■ Prompt
In the data below, find the line that contains "Where should I" and the line that contains "Image resolution: width=1354". Copy both, plus every line between them, exactly.

■ Available data
******************************

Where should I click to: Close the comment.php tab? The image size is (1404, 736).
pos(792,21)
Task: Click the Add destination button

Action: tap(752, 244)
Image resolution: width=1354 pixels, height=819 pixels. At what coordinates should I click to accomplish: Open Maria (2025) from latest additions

******************************

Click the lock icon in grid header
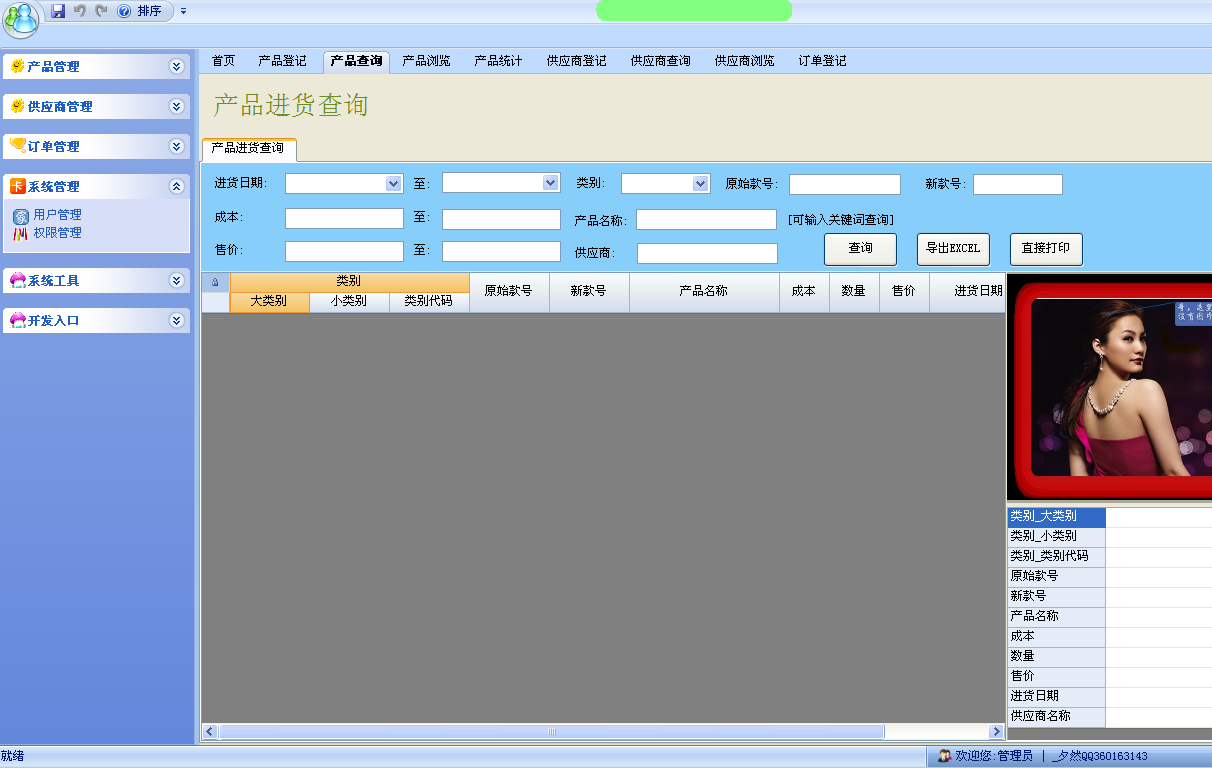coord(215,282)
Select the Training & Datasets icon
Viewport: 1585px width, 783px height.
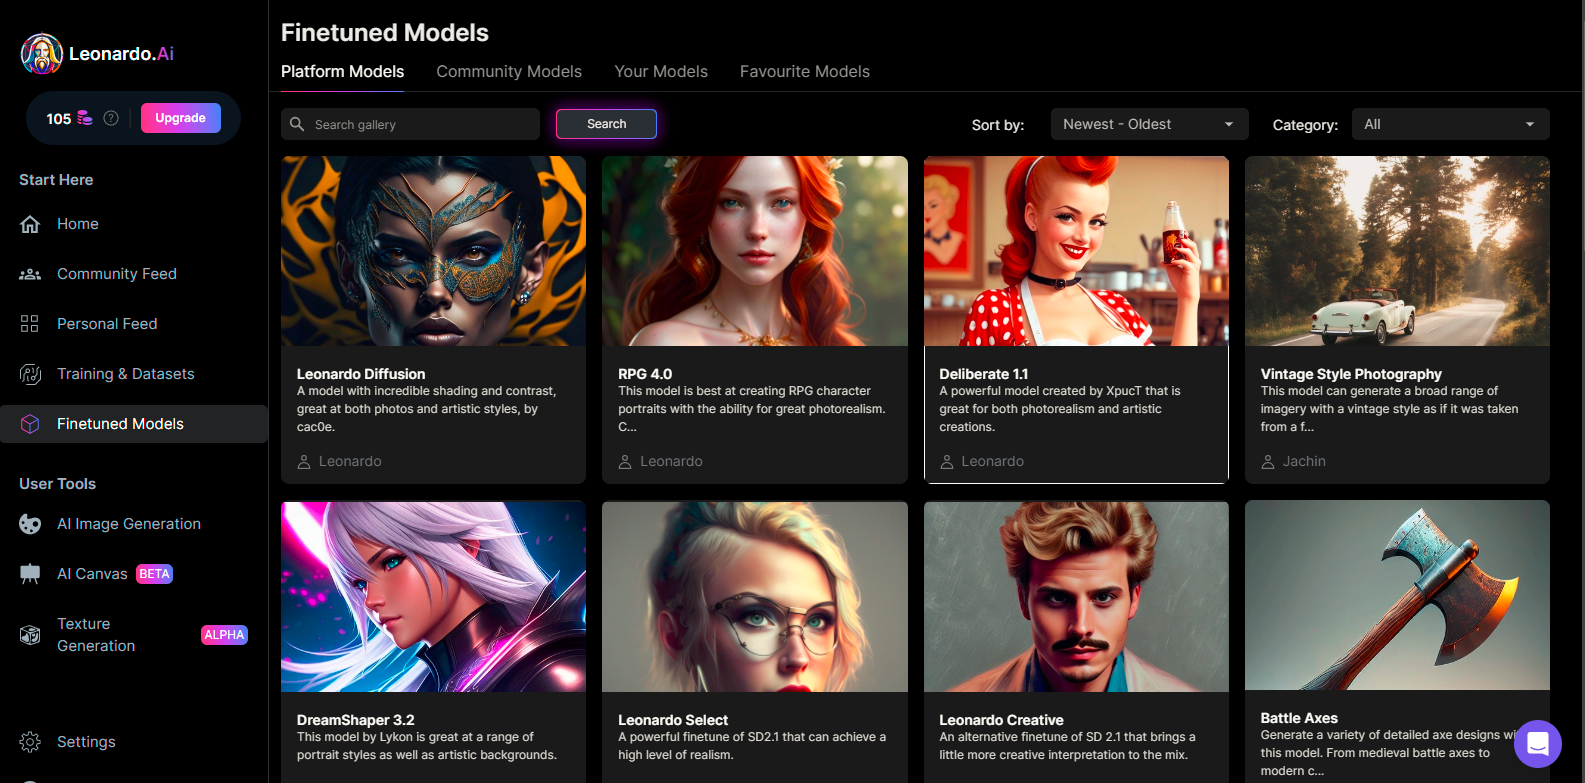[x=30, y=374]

******************************

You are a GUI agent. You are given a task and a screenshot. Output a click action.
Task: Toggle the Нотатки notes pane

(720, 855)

******************************

■ Answer for this exercise
Where should I click to: Close the comment.php tab? The image size is (1404, 736).
pos(792,21)
Task: Click the Add destination button

Action: tap(752, 244)
Image resolution: width=1354 pixels, height=819 pixels. At what coordinates should I click to accomplish: Open Maria (2025) from latest additions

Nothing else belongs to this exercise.